Declarative and programmatic transaction management

Spring supports two types of transaction management:

  • Programmatic Transaction Management. You must manage your transactions through programming. This method is flexible enough but difficult to maintain.
  • Declarative Transaction Management. Allows us to manage transactions through configuration. To do it, we often use annotations.

As we mentioned in the previous section, using the @Transactional annotation is a declarative way of managing transactions. Let’s see an example of how to manually configure transaction management. We have PlatformTransactionManager class for these purposes. We use it to create, commit, or roll back transactions.

@Service
public class PersonService {

    private final PersonRepository repository;
    private final PlatformTransactionManager trManager;

    @Autowired
    public PersonService(PersonRepository repository, 
                         PlatformTransactionManager transactionManager) {
        this.repository = repository;
        this.trManager = transactionManager;
    }

    public void doTransaction() {
        TransactionDefinition trDefinition = new DefaultTransactionDefinition();
        TransactionStatus trStatus = trManager.getTransaction(trDefinition);

        try {
            var person = new Person();
            person.setName("Mike");
            repository.save(person); // insert
            person.setName("Bob");
            repository.save(person); // update
            trManager.commit(trStatus);
        } catch (Exception ex) {
            ex.printStackTrace();
            trManager.rollback(trStatus);
        }
    }
}

The DefaultTransactionDefinition exposes various setter methods to configure the transaction accordingly. Also, TransactionStatus was created . It will be used by the transaction manager to commit or roll back the transactions.
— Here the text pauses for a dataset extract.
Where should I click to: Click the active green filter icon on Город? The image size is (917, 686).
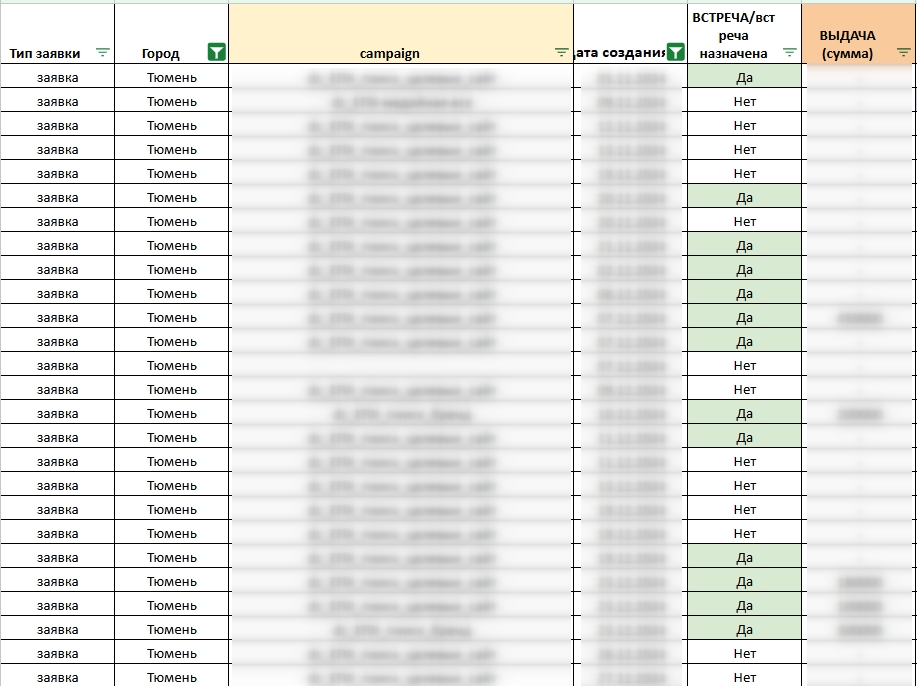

The main advantage of this approach is that the boundaries of the transaction are obvious in the code. But there are some disadvantages as well. One of them is that you should write repetitive code. Also, any mistake might have a very big impact.

In most cases, declarative transaction management provides the same capabilities as the programmatic approach, while being less verbose and easier to implement. If setting an annotation is not enough and you want to control the transaction management explicitly, the programmatic way might be your best choice. But remember that it is not necessary to use only one of them. You can use both in one project.

Conclusion

In this topic, we learned how to use Spring with the @Transactional annotation to maintain data consistency. We also talked about the readOnly parameter and looked at two ways of transaction management: programmatic and declarative. You can use the first one If you want to implement specific behavior. But in most cases, the declarative way is enough.